Grand oral du bac : les lycéens de Yabné n’ont pas été sous-notés pour antisémitisme d’après l’enquête de l’Éducation nationale
Dernière modification : 18 juillet 2024
Auteur : Nicolas Kirilowits, journaliste
Relectrice : Clara Robert-Motta, journaliste
Liens d’intérêts ou fonctions politiques déclarés des intervenants à l’article : aucun
Secrétariat de rédaction : Lili Pillot, journaliste
Source : Post Facebook, 11 juillet 2024
Sur Facebook, un utilisateur soutient que des élèves du lycée privé Yabné (Paris) ont obtenu de mauvais résultats à leur Grand oral du baccalauréat « parce que juifs ». Une accusation d’antisémitisme grave et contestée catégoriquement par l’enquête menée par le ministère de l’Éducation nationale.
Dans un contexte politique tendu où le sujet de l’antisémitisme fait régulièrement débat, la contestation de notes obtenues au Grand oral du baccalauréat par quinze élèves d’un lycée privé confessionnel juif à Paris, l’établissement Yabné, a nourri de nombreux commentaires sur les réseaux sociaux.
Certains internautes n’ont pas hésité à faire le lien entre mauvaises évaluations et antisémitisme. “Notés volontairement 3/20 ou 4/20 au bac parce que juifs”, écrit notamment un internaute sur Facebook.
Pour répondre à la polémique naissante, Nicole Belloubet, ministre de l’Éducation nationale, a décidé “de lancer des investigations poussées”, selon les termes choisis dans un communiqué de presse en date du 11 juillet. Moins de 24 h plus tard, l’enquête réalisée sur les notes contestées révélait déjà ses résultats. “L’enquête conclut que les élèves du lycée Yabné n’ont pas subi de discrimination”, écrit succinctement sur X la ministre.

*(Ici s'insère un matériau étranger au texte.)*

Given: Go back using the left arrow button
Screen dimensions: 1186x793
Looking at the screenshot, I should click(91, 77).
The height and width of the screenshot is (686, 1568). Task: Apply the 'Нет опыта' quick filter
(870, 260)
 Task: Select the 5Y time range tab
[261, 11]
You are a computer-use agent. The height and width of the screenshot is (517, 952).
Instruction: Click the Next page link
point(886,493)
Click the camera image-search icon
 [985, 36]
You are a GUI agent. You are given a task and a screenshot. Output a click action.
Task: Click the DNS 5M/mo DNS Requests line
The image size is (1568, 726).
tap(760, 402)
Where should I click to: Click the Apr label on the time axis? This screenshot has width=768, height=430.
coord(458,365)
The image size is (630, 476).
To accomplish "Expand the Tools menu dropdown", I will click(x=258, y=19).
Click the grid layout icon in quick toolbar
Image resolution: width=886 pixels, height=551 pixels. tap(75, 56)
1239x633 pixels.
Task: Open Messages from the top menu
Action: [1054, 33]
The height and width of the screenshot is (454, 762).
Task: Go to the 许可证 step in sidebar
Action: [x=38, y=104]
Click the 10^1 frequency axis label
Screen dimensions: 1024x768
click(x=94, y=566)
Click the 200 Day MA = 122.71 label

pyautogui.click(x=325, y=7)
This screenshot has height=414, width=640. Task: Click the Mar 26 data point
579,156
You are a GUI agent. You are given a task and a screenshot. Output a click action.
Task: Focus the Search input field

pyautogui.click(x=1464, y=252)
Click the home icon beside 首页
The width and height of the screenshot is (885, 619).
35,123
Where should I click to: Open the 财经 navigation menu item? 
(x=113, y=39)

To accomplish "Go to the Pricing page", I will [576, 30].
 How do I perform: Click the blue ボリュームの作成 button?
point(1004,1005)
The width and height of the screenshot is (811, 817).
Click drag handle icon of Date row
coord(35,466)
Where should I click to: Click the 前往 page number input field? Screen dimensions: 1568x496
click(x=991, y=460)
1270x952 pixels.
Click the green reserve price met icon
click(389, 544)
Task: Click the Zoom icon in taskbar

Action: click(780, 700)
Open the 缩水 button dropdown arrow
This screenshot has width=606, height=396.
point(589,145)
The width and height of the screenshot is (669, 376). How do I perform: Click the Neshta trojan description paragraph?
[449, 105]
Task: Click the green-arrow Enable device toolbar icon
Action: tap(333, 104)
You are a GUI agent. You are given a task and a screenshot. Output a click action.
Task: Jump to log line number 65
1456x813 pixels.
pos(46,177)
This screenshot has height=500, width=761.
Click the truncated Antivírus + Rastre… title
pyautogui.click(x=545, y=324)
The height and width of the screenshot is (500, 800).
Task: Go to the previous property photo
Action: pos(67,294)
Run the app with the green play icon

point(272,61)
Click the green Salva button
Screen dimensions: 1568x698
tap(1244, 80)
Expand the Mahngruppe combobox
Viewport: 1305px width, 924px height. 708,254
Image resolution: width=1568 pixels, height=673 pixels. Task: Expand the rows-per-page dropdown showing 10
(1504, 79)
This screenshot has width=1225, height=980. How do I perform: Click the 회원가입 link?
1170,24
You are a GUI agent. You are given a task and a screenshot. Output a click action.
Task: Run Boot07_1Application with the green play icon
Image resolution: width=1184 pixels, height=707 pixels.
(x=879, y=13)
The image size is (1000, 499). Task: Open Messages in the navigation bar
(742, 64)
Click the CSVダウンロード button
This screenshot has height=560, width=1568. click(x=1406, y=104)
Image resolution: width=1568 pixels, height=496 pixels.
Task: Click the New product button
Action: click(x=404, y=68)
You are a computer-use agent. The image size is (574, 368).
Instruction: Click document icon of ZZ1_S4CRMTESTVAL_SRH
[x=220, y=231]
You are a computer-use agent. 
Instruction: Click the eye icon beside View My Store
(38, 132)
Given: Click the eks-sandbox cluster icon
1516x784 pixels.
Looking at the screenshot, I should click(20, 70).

Pour arriver à ces conclusions, l’investigation a utilisé “l’angle statistique afin d’établir si la moyenne, la variance et la distribution de celles-ci sont anormalement différentes de celle des autres élèves ayant passé les épreuves dans les mêmes circonstances”, explique le rapport.
Pas d’antisémitisme prouvé
Les Surligneurs se sont procurés ce document de trois pages établi par les équipes du ministère. On peut y lire cette conclusion : “Si certaines élèves ont pu connaître des notes plus faibles à cette épreuve très spécifique du Grand oral qu’à celles d’autres épreuves écrites dans les mêmes matières, rien n’établit que ces notes attribuées par un jury souverain l’auraient été pour des raisons autres que la maîtrise ou l’absence de maîtrise de cet exercice par ces élèves.”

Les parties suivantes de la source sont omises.